"AN HEROIC HUCKSTER OF THE SUBLIME FELLED IN TRAGIC TRAIN WRECK"
Dimitri Kholashpah 1947 - 2010 |
So read the lead obituary in the Times and the Tribune. The sudden death of Dimitri Kholashpah sent a shock through the artworld. It especially stunned and saddened my dear inconsolable friend, David Schoffman.
Kholashpah was instrumental in promoting David's career long before his work had any merit. Unearned advocacy was in fact the Kholashpah genius. Dimi, who claimed to have acquired a doctorate in art history from the Sorbonne, was a master prevaricator. He perfected the art of the well placed review and the finely crafted catalog essay. It's been said that Dimi could write a glowing tribute to a piss stain if the price was right.
In 1981, Schoffman showed a series of half-baked encaustic paintings at the Artois-Dean Gallery, then located on West Broadway in Manhattan. Dimi, a recent immigrant from Azerbaijan, was conveniently ignorant of the ethics of both commerce and journalism.

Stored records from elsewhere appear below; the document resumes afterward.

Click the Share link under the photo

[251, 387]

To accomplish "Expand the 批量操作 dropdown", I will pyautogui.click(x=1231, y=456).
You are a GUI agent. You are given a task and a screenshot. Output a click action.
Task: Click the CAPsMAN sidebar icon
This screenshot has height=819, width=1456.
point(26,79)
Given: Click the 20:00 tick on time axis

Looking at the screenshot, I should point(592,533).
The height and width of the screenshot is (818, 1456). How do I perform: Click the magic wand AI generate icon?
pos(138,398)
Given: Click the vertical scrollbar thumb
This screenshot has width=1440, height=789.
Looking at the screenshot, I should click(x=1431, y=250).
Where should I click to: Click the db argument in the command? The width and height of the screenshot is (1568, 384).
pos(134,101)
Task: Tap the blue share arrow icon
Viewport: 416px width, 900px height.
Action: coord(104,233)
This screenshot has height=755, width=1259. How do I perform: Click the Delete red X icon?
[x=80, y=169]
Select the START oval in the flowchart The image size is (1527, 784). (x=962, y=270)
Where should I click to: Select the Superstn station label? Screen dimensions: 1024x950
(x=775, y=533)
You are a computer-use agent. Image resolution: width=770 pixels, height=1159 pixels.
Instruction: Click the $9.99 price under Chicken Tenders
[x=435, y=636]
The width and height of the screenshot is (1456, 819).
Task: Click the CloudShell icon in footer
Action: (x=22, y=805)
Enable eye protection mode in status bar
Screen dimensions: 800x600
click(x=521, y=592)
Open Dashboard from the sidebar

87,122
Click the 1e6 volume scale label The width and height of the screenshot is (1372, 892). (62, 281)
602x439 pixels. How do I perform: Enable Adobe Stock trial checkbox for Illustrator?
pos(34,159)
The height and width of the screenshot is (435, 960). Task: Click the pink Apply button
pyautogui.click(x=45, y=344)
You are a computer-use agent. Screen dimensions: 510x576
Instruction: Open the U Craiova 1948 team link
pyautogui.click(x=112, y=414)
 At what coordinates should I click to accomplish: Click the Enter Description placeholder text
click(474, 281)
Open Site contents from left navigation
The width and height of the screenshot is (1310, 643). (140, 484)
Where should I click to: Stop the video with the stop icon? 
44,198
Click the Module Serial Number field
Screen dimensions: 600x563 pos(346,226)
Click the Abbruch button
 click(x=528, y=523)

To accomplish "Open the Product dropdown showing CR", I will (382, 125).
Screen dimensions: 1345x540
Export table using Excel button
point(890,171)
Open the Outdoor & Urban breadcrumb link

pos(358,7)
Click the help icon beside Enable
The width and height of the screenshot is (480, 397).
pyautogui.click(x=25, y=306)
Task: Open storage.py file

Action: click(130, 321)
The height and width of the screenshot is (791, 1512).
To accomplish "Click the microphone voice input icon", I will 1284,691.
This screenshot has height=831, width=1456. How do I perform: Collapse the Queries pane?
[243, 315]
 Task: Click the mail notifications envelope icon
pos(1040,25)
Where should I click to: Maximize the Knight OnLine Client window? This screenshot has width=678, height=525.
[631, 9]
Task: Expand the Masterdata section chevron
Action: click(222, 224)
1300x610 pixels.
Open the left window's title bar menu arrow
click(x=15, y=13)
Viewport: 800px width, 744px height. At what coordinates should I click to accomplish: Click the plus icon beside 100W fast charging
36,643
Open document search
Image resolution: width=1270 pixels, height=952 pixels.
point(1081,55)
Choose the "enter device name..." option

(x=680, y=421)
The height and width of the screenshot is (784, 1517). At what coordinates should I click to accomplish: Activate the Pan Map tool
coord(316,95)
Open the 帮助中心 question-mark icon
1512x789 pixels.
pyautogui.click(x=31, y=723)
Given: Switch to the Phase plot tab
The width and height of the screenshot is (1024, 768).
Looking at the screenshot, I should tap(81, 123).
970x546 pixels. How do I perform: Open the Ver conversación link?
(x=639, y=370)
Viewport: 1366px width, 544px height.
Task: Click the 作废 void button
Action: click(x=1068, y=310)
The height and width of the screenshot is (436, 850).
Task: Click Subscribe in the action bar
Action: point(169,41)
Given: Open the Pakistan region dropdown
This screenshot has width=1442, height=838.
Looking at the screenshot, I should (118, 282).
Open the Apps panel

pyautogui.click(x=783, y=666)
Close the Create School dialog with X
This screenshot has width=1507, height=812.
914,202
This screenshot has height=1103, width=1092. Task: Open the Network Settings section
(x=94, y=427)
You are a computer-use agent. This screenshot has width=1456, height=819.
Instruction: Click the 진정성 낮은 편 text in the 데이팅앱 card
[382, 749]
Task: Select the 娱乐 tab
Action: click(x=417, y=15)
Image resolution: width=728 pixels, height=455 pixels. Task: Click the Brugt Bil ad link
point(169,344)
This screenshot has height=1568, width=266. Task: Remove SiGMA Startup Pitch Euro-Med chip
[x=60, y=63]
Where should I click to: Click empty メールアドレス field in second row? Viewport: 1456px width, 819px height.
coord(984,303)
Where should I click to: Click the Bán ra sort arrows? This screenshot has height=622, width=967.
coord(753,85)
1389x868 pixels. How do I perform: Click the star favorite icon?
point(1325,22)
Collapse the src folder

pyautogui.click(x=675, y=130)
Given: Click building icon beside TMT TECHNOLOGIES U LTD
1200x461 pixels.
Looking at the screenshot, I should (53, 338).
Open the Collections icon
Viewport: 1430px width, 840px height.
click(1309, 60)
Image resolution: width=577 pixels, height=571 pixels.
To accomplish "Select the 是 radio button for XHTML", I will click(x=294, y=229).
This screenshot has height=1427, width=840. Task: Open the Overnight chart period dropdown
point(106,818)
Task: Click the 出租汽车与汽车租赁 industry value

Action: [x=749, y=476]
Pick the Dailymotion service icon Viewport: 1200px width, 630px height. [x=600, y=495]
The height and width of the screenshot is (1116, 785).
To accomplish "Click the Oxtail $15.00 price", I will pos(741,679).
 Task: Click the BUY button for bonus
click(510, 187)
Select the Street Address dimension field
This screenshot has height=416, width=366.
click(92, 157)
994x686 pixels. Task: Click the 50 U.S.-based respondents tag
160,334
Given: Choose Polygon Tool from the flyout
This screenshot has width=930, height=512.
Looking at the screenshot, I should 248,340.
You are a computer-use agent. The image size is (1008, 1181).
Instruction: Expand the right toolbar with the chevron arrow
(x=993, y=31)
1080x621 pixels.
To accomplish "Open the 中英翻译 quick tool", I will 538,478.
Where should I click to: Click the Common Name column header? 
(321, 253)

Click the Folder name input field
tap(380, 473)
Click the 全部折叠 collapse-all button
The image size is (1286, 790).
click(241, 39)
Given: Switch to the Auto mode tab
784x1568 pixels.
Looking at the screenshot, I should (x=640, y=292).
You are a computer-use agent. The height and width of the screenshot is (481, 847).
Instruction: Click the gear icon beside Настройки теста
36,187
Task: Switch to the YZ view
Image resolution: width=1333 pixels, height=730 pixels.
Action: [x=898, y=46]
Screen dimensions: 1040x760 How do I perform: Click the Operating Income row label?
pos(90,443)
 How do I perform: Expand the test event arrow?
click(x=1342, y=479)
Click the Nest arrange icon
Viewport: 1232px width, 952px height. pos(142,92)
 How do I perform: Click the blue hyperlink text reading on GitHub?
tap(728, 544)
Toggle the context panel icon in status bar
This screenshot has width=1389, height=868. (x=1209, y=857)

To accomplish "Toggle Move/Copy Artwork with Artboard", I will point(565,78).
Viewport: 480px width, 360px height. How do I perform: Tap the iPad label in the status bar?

Not only did he write a glowing appraisal of David's work, comparing his thinly conceived trifles to "the metaphysical effulgence of Morandi," but under the guise of an adult education class in contemporary art at Hunter College, he brought to the gallery legions of eager dowagers, urging them to purchase the inexpensive work of "an unquestionably rising art star."
"Double dipping Dimitri" always insisted on a 20% kickback form the art dealer and 5% from the artist.
To paraphrase Robert Musil, he was a character without actually having one.